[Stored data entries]
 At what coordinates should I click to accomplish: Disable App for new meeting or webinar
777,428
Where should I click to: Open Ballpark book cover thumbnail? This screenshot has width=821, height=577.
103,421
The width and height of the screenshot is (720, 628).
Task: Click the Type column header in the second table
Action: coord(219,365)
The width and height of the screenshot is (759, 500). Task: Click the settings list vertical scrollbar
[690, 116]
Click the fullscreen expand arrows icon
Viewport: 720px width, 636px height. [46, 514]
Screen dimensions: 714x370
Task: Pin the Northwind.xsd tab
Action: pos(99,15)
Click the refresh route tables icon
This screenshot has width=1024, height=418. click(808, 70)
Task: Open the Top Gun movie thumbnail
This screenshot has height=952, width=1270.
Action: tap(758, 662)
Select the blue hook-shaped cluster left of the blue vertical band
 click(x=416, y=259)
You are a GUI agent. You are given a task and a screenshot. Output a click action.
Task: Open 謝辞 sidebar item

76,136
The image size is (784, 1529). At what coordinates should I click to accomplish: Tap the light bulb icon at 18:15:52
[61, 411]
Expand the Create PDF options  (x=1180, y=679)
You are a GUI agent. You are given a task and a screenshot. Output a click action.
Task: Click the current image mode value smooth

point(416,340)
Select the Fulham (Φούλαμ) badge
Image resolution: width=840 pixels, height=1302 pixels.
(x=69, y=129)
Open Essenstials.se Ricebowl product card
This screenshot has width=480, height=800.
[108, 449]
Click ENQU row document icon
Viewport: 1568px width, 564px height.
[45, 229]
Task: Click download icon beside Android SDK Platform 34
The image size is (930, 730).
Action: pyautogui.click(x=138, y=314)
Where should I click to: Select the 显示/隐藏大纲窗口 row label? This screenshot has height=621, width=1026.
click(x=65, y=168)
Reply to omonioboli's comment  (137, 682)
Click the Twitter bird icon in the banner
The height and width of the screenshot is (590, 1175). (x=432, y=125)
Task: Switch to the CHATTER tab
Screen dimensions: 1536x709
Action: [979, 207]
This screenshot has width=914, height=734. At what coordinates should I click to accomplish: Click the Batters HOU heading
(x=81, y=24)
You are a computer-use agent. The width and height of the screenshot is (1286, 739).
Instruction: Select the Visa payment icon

> _DIRECTIONS FOR THIS TASK_
All lines from the one containing "Task: Click download" through the end of the data, and no others, are to be given again word for word.

> _RESULT FOR THIS TASK_
Task: Click download icon beside Android SDK Platform 34
The image size is (930, 730).
Action: pyautogui.click(x=138, y=314)
Where should I click to: Select the 显示/隐藏大纲窗口 row label? This screenshot has height=621, width=1026.
click(x=65, y=168)
Reply to omonioboli's comment  (137, 682)
Click the Twitter bird icon in the banner
The height and width of the screenshot is (590, 1175). (x=432, y=125)
Task: Switch to the CHATTER tab
Screen dimensions: 1536x709
Action: [979, 207]
This screenshot has width=914, height=734. At what coordinates should I click to accomplish: Click the Batters HOU heading
(x=81, y=24)
You are a computer-use agent. The width and height of the screenshot is (1286, 739).
Instruction: Select the Visa payment icon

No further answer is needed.